Theoretically, you can learn every single ability in the game as there is no level cap and you don’t stop ever earning experience, but you can only have up to seven active and seven passive abilities to use at a time. You can change these abilities out with others anytime not in combat, so if you find yourself needing extra healing or survivability, you can change your abilities on the fly. This is extremely handy when completing a dungeon and a group member leaves or a certain role needs to filling. However, because you can learn every ability without consequence, there is no way to redistribute your points should feel you invested ability points in a useless ability. You’ll have to complete missions until you earn enough experience and in turn, ability points, to purchase a different ability.
Short, but sweet
Unfortunately, because of the limited number of abilities usable at once, The Secret World cuts itself short in terms of long-term goal-orientated gameplay. Within the first 10-20 hours of playing, I had all of my basic assault rifle and chaos magic abilities, as well as a few advanced abilities from each. After looking through the list of advanced abilities, they all seemed to do pretty much the same thing. Pairing Illusion with the passive ability Master of Illusion gives an extra 45% chance to evade attacks for eight seconds when used, with a 45-second cooldown. These basic chaos magic abilities require an eight-point investment of ability points. The advanced chaos magic ability Smoke and Mirrors gives an extra 40% chance to evade attacks for eight seconds when used, with a 90-second cooldown. This advanced ability requires 157 ability points to acquire. Why would I spend extra time and ability points for an ability that is worse than what I already have?

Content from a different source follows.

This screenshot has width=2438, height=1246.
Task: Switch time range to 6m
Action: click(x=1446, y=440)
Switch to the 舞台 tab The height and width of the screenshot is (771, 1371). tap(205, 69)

Your main form of travel, Agartha, serves as a subway between the game's different zones.
In most MMOs, the process of leveling up to the max level takes a good chunk of time. In World of WarCraft it can take anywhere from 72 to over 100 hours to hit the current level cap of 85. In Star Wars: The Old Republic, it took me about 200 hours of questing and watching all cutscenes before I hit 50 on my first character. This is vertical progression, when your character will gain power up to about 90% of their potential. The other 10% comes from horizontal progression, usually through the end game with instances, raids, or PvP, finding upgrades to gear and weapons with minor stat increases. The problem with The Secret World is it takes this paradigm and flips it on its side. The vertical progression aspect is fast and quick, leaving you feeling powerful early and slowing that power growth to a crawl before your first free month of the game concludes.

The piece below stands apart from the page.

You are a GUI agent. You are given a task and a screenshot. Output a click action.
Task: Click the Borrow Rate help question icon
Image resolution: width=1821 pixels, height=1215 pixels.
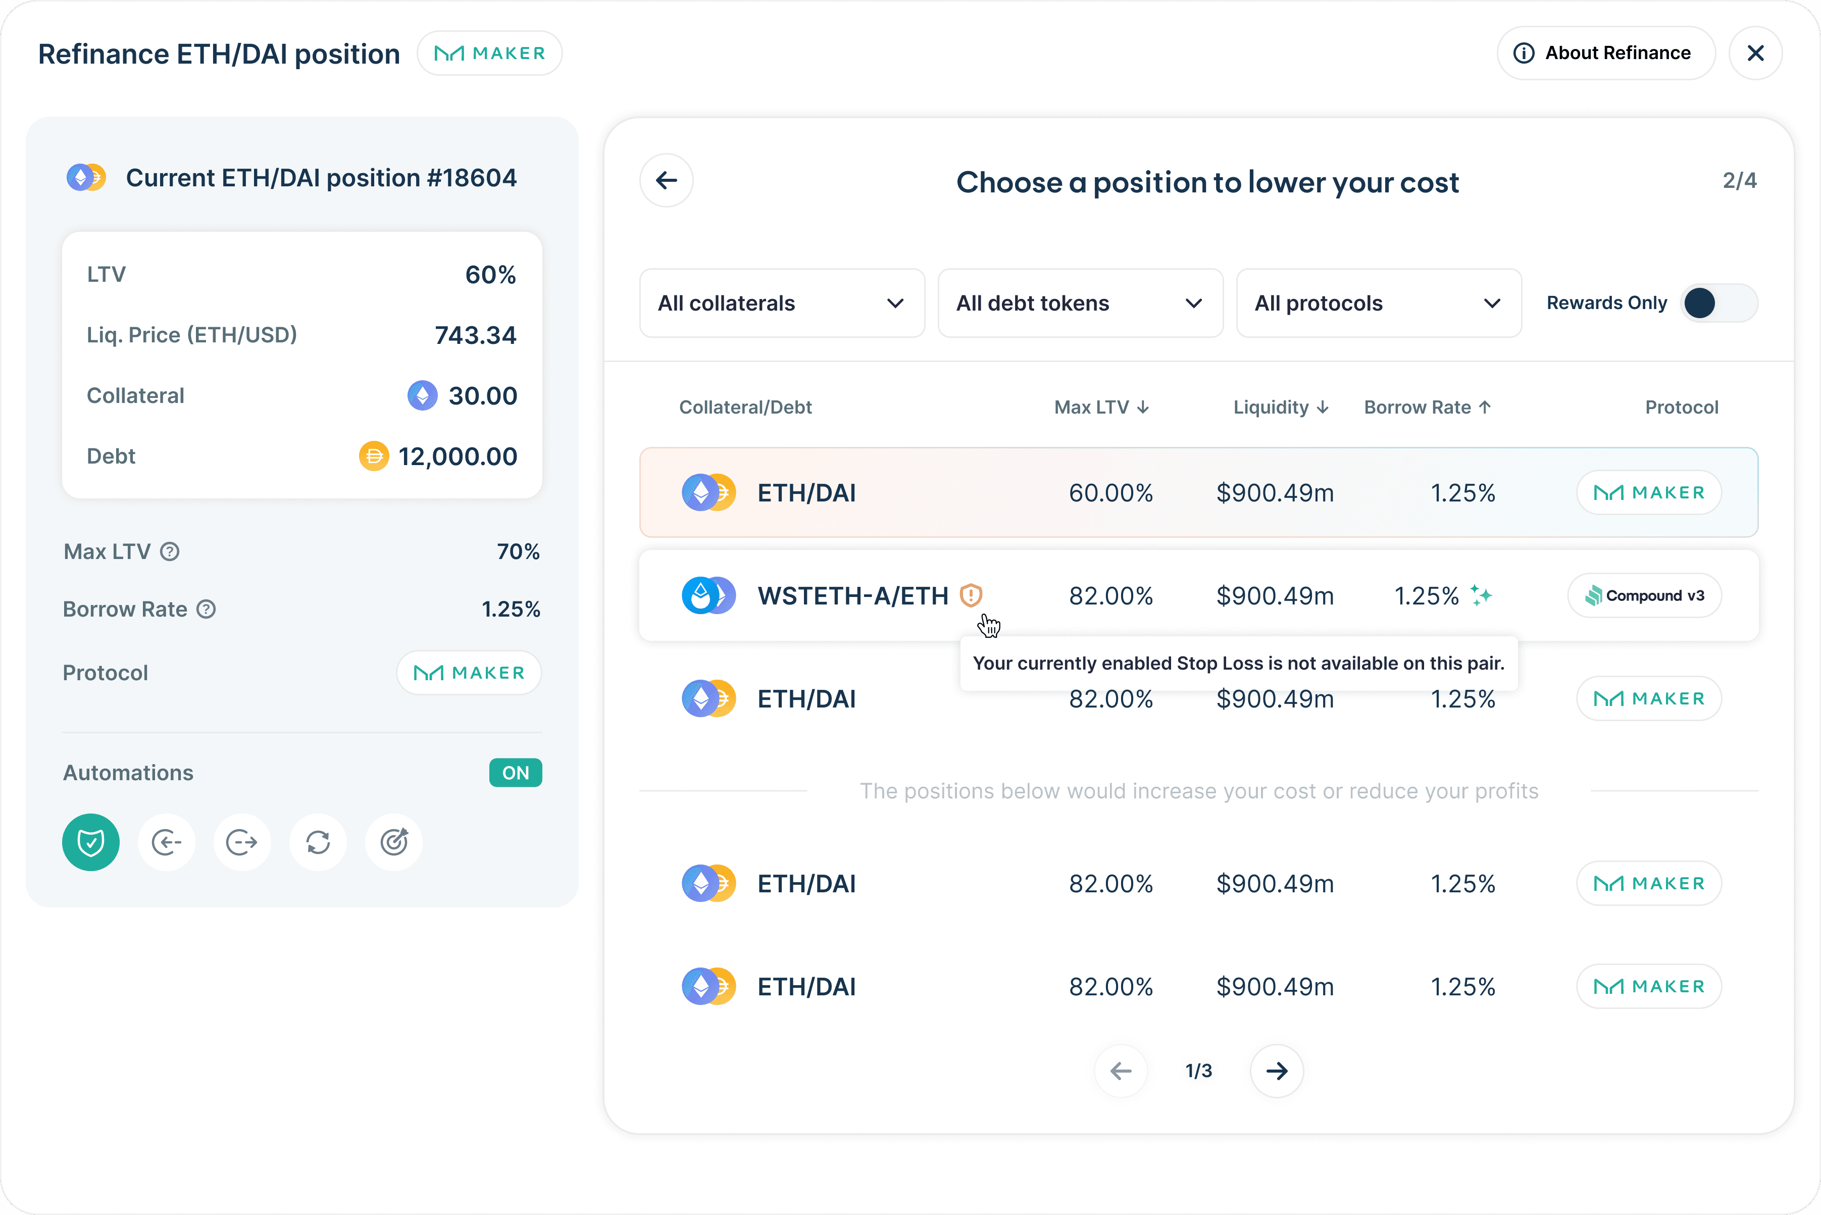click(x=206, y=610)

The Secret World doesn’t have raids yet (the first one is scheduled for August), and its current end game consists of completing any of the eight dungeons on a harder difficulty. This combined with the quick progression makes me believe this isn’t a game I see players subscribed to much longer than a month or two at a time here or there. Funcom already announced more content coming down the road including new character customization options, new weapon types (and assumingly, abilities to match), new missions, a new battlefield, a dungeon finder tool, and two new zones. All this considered, the game is fun, if not flawed, as an experiment to see just how far an MMO can move beyond the mundane ‘kill 10 rats’ quest and into something new, interesting, and sometimes awesome.